The amendment, drafted to align county code with Senate Bill 9 31 (SB 931) effective July 1, adds standards for community solar energy generating systems and energy storage devices, removes older utility-scale solar provisions, clarifies zoning districts where solar is permitted, and establishes a fund to offset conversion of high-quality agricultural soils. "It's the most destructive bill in Maryland's history, as it relates to farmland," said Jay Falstad, Queen Anne's Conservation Association, during public comment, but he urged a favorable recommendation because of the compensatory element that protects Class 1 soils.

Why it matters: the change implements state requirements while creating a local mechanism the county says will direct money from certain solar proposals on Class 1 soils into agricultural preservation. Supporters—including farmers and land-conservation groups—urged the commission to endorse the ordinance and to strengthen tracking and owner-notification requirements so the county can enforce landscaping, decommissioning and emergency-contact rules over a project's lifespan.

Planning staff said the state legislation leaves limited local flexibility, and much of the county draft mirrors statutory text. "We are required to update our solar regulations in order to be consistent with the state regulations," planning staff member Stephanie Jones said. County planning director Amy Morta and staff emphasized that many performance standards in the draft derive from the state law but that the county added a compensatory preservation fund specific to Queen Anne's County for solar sited on Class 1 soils.

Under the recommended language the county would calculate the compensatory preservation contribution at 50% of the previous year's Maryland Agricultural Land Preservation Foundation (MALPF) fair-market value for farms on Class 1 soils; staff said the 2024 MALPF fair-market value figure used for illustration was $11,544 per acre. The commission's motion asked that the contribution be based on the project's reported project area and that the suburban industrial business/employment district be explicitly added to the list of zones where solar is permitted.

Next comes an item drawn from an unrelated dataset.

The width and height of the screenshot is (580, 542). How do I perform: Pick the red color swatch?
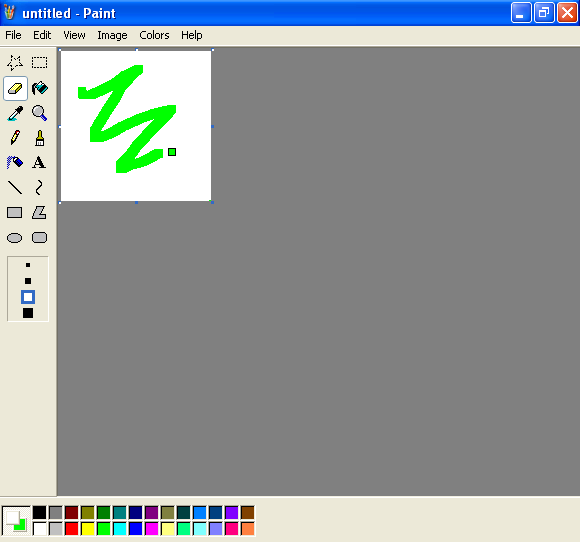(x=72, y=529)
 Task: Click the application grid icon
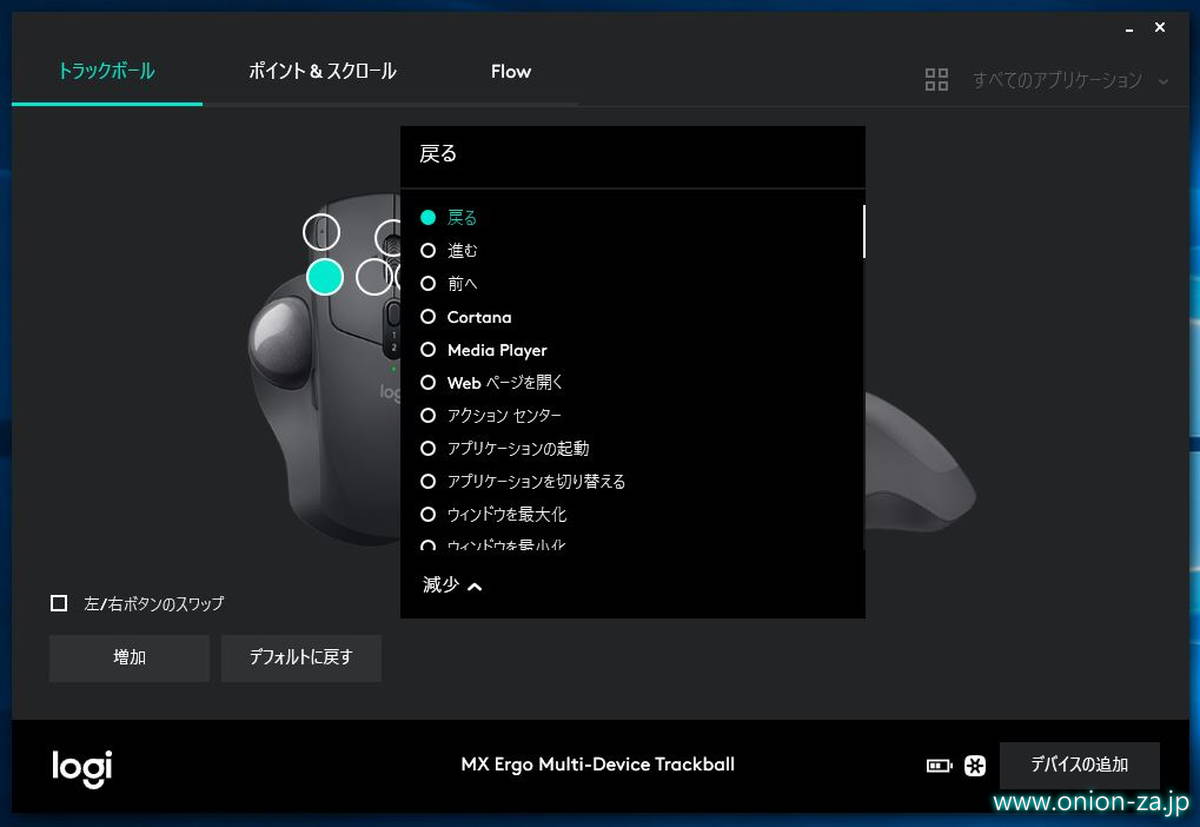936,80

Speakers at the meeting urged additional steps: Carol Bean of the Eastern Shore Land Conservancy recommended a higher mitigation fee or a mechanism to re-trigger a fee when project ownership changes, and Scott McGlashan, co-owner of Parson Green Farm and a member of the county MALPF board, said the ordinance is a useful start even though he and others opposed SB 931 in Annapolis. Farmer Matt Nielsen and Betsy Leager described local economic and generational concerns about losing farmland to long-term solar leases.

County staff and planning counsel said the draft should retain or restore a requirement already used in conditional-use approvals that applicants report likely future owners and provide a process to identify new owners to the county. Rob Gunter of planning and zoning noted existing permitting conditions used in prior approvals: "Applicant must notify planning and zoning when ownership of the solar array changes and the signage containing emergency contact information must be kept current." Staff told the commission that decommissioning plans are required and must include bonding and periodic securitization reviews.

After public comment and staff discussion, the commission moved and approved a recommendation in favor of the text amendment with findings of consistency with state law and the county comprehensive plan and with requested additions including change-of-ownership language, the SIBE zoning addition, the project-area basis for the compensatory contribution, and the 50% MALPF-based calculation. The commission recorded the motion and a second and the chair announced, "The ayes have it." The meeting record does not list individual roll-call votes.

The planning commission's recommendation will be forwarded to the Board of County Commissioners for consideration and possible adoption; the county's staff noted that elements of the local ordinance could face legal challenge because the state legislation narrowly constrains local authority.